There are also "variational" methods, which I think restrict the
posterior distribution to a particular analytic form, and use an
iterative algorithm to find the parameter values of the restricted
distribution that minimize the KL distance to the true posterior
distribution.  So, this is not a Monte Carlo method.

> Explicitly I am interested in:
> - the data type, as in Haskell's type system
> - how an element of the data type relates to the distribution it describes
> - how the monad instance works (if there is one)
> - how to compute conditionals (if computable)
> - how to compute integrals (if computable)
> - what base types are supported (finite types, reals, products ...)
>
> Below is an incomplete, and possibly oversimplified (or even wrong), list of my own.
> -- Olaf
>
> 1. Markov chains
> - uses a random number generator
> - type is something like
>    Markov a = a -> IO a
> - repeated execution produces an infinite trace xs :: [a]
>    where for each predicate p :: a -> Bool, the limit of
>    (length (filter p (take n xs))) % n
>    as n tends to infinity approaches the probability of p
>    under the distribution modeled.
> - conditionals?
> - integrals?
> - supported base types a in Markov a?
>
> 2. Riesz functionals: possibly the most functional representation
> - representation as linear functionals
>    Riesz a = (a -> R) -> R
>    for a suitable real number type R
> - embed predicates in the type (a -> R) via characteristic functions
>    characteristic p = \a -> if p a then 1 else 0
>    Then for a functional phi :: Riesz a and p :: a -> Bool,
>    phi (characteristic p) is the probability of p.
> - Monad instance is the same as for the continuation monad
> - conditionals?
> - integration is trivial: evaluation
> - arbitrary base types
> - but how would you even declare a uniform distribution in this type?
>
> 3. Density functions
> - represent a distribution on the reals as density function w.r.t. the Lebesgue measure
> - limited to reals (and products thereof)
> - data type possibly holds only parameters of parametric families (gaussian, beta, gamma, ...)
> - computing conditionals only for matching pairs of prior and sampling function
>    (conjugate priors), analytically
> - integration analytically
> - no monad instance because no arbitrary base type
>
> 4. Finite distributions
> - type Dist a = [(a,R)] for suitable real number type R
> - optimizations use search trees instead of flat lists
> - basically composition of list and writer monads,
>    where R is regarded as monoid under multiplication
> - represents a distribution of finite support.

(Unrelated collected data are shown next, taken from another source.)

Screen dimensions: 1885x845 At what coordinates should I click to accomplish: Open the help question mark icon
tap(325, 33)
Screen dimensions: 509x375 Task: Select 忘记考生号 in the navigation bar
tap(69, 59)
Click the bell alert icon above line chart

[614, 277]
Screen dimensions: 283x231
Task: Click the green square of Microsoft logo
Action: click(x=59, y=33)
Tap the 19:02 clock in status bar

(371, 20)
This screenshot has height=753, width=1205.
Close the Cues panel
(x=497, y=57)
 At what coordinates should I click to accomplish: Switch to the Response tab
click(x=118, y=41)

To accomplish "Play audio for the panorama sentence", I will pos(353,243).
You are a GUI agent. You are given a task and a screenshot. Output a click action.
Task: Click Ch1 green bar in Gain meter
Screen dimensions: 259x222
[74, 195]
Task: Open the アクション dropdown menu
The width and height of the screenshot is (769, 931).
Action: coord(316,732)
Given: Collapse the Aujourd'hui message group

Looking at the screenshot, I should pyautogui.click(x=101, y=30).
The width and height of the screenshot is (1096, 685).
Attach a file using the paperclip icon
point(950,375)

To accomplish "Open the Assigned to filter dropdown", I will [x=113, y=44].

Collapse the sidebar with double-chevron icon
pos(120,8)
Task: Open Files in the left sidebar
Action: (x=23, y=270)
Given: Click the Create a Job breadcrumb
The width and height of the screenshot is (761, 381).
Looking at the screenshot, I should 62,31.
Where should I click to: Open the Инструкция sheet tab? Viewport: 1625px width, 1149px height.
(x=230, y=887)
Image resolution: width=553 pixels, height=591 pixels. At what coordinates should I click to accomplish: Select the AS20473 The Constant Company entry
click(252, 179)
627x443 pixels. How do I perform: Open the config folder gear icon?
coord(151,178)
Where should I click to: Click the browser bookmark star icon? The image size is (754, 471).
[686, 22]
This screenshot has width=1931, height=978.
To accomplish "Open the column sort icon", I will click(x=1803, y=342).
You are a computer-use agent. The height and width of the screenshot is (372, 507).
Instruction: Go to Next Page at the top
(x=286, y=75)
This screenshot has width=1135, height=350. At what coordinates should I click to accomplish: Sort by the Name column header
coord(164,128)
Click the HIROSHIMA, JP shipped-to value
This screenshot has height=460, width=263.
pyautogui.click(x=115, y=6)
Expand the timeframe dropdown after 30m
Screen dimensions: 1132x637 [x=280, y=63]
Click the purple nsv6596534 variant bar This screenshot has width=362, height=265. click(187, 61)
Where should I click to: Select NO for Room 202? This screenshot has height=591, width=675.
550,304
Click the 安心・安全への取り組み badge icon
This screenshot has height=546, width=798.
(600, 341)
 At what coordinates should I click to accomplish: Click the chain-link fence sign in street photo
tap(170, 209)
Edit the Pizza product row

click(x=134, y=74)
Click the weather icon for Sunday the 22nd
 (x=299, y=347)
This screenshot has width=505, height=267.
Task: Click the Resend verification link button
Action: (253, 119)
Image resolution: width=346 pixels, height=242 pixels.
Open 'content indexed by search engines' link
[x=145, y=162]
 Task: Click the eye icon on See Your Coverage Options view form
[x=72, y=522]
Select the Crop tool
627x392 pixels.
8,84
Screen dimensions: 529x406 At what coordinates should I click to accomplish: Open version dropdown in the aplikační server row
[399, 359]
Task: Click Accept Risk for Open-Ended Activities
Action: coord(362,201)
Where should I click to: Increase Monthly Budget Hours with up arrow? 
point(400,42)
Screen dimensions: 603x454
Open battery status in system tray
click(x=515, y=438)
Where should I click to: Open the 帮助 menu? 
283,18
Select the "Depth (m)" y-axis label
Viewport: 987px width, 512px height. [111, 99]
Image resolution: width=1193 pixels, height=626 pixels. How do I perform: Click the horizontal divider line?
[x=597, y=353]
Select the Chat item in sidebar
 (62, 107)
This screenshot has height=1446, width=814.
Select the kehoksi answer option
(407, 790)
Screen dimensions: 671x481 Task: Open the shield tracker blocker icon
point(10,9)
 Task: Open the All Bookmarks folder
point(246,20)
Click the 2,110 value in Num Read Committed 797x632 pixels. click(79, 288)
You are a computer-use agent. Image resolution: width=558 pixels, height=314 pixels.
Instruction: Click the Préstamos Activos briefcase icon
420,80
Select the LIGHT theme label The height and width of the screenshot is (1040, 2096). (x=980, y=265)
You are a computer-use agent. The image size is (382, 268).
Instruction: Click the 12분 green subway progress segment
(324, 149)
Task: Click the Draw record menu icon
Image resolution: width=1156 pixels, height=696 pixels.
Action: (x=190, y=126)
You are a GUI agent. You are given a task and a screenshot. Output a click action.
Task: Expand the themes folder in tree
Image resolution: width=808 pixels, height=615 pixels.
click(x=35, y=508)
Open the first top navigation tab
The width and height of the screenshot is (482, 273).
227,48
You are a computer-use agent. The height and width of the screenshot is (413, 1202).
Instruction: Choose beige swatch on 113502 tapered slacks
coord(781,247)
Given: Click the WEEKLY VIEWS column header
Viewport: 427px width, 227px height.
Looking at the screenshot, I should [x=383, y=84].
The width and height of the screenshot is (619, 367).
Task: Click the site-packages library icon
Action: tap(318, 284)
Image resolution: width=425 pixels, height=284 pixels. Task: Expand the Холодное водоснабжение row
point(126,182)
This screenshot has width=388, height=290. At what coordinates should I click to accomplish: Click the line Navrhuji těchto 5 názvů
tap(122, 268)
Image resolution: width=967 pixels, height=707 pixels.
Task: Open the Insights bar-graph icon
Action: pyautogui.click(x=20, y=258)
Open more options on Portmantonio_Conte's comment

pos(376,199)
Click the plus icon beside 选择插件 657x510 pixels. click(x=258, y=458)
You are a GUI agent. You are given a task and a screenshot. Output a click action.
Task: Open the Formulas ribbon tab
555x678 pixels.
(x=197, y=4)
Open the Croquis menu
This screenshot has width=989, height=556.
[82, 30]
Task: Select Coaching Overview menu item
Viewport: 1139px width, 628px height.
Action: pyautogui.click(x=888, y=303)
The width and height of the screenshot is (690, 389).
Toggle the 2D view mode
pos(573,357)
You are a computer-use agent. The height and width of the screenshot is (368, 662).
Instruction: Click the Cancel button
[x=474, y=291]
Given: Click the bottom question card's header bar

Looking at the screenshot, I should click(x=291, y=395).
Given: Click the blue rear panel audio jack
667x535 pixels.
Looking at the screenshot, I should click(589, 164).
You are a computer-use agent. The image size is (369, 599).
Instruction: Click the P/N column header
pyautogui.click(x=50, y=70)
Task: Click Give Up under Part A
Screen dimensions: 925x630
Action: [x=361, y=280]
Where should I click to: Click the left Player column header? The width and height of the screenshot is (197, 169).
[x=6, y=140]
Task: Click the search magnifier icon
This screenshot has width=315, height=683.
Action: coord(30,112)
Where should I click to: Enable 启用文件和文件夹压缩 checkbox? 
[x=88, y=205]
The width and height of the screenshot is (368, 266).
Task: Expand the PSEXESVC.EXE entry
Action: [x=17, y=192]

>    If phi :: Dist a, then
>    probability p = sum \$ map snd \$ filter (p.fst) phi
> - conditioning possible if base type is of Eq class and R supports division
> - gets unwieldy without Ord instance of base type to keep the list small
>
> 5. Valuations
> - type Val a = (a -> Bool) -> R
>    for suitable real number type R
> - models mathematical definition closely
> - monad bind is integration: requires exact reals R due to limit process
> - conditioning possible if R supports division
> _______________________________________________